◆ **SELECTED PASSAGE**:
_ _ _ _ _

Hapoel Avraham Be'er Sheva () was an Israeli football club based in Be'er Sheva. The club served as feeder team for Hapoel Be'er Sheva.

History
The club played in Liga Gimel until it won its division in 1963 and was promoted to third tier Liga Bet. The club played two seasons in Liga Bet, twice finishing third, missing out on promotion by 7 points in each time.

In 1965, the club was merged with Hapoel Dimona after Hapoel Be'er Sheva sold Hapoel Avraham to the municipality of Dimona, appearing as Hapoel Avraham Dimona for the 1964–65 season, but reverting to being named Hapoel Dimona in later seasons.

_ _ _ _ _

◆ **INPUT RECORDS**:
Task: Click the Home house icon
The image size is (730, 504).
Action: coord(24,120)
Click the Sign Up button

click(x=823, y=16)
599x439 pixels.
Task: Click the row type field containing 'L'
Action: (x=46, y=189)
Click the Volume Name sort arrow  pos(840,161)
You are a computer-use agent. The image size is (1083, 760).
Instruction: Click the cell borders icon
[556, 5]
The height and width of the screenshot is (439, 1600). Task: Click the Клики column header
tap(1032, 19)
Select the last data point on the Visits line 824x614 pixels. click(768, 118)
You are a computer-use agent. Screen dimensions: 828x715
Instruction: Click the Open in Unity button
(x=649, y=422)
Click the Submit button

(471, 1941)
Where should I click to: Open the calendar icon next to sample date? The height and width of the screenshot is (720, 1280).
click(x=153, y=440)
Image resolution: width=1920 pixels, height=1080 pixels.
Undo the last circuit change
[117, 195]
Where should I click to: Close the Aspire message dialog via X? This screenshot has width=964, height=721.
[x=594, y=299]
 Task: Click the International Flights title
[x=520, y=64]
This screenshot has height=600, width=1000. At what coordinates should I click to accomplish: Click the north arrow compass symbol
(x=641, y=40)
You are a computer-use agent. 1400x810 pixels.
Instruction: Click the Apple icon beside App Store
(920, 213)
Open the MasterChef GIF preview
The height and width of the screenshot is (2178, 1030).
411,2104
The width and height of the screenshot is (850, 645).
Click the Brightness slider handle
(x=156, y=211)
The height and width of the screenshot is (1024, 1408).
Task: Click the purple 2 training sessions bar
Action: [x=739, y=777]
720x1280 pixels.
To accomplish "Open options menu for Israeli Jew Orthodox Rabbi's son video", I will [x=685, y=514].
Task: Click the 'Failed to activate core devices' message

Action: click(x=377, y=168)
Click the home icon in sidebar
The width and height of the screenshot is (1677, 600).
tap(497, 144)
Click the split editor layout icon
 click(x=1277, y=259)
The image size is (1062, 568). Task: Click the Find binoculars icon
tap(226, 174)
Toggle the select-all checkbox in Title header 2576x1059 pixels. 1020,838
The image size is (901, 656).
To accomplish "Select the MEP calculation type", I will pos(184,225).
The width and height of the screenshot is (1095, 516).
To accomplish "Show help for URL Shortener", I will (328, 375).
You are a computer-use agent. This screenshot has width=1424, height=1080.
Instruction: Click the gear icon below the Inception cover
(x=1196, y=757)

_ _ _ _ _

◆ **TASKS TO CARRY OUT**:
1. Answer the following about the passage on Hapoel Avraham Be'er Sheva:
(a) For which club did Hapoel Avraham Be'er Sheva serve as a feeder team?
(b) In what year did the club win its Liga Gimel division?
(c) To which municipality did Hapoel Be'er Sheva sell Hapoel Avraham?
2. Lay out as a numbered list the lines of the listing from the line with "Select the last" up to and including the line with "Action: [x=739, y=777]", leaving out blank lines.

◆ **ANSWERS TO THE EXERCISE**:
1.
(a) Hapoel Be'er Sheva
(b) 1963
(c) Dimona

2.
1. Select the last data point on the Visits line 824x614 pixels. click(768, 118)
2. You are a computer-use agent. Screen dimensions: 828x715
3. Instruction: Click the Open in Unity button
4. (x=649, y=422)
5. Click the Submit button
6. (471, 1941)
7. Where should I click to: Open the calendar icon next to sample date? The height and width of the screenshot is (720, 1280).
8. click(x=153, y=440)
9. Image resolution: width=1920 pixels, height=1080 pixels.
10. Undo the last circuit change
11. [117, 195]
12. Where should I click to: Close the Aspire message dialog via X? This screenshot has width=964, height=721.
13. [x=594, y=299]
14.  Task: Click the International Flights title
15. [x=520, y=64]
16. This screenshot has height=600, width=1000. At what coordinates should I click to accomplish: Click the north arrow compass symbol
17. (x=641, y=40)
18. You are a computer-use agent. 1400x810 pixels.
19. Instruction: Click the Apple icon beside App Store
20. (920, 213)
21. Open the MasterChef GIF preview
22. The height and width of the screenshot is (2178, 1030).
23. 411,2104
24. The width and height of the screenshot is (850, 645).
25. Click the Brightness slider handle
26. (x=156, y=211)
27. The height and width of the screenshot is (1024, 1408).
28. Task: Click the purple 2 training sessions bar
29. Action: [x=739, y=777]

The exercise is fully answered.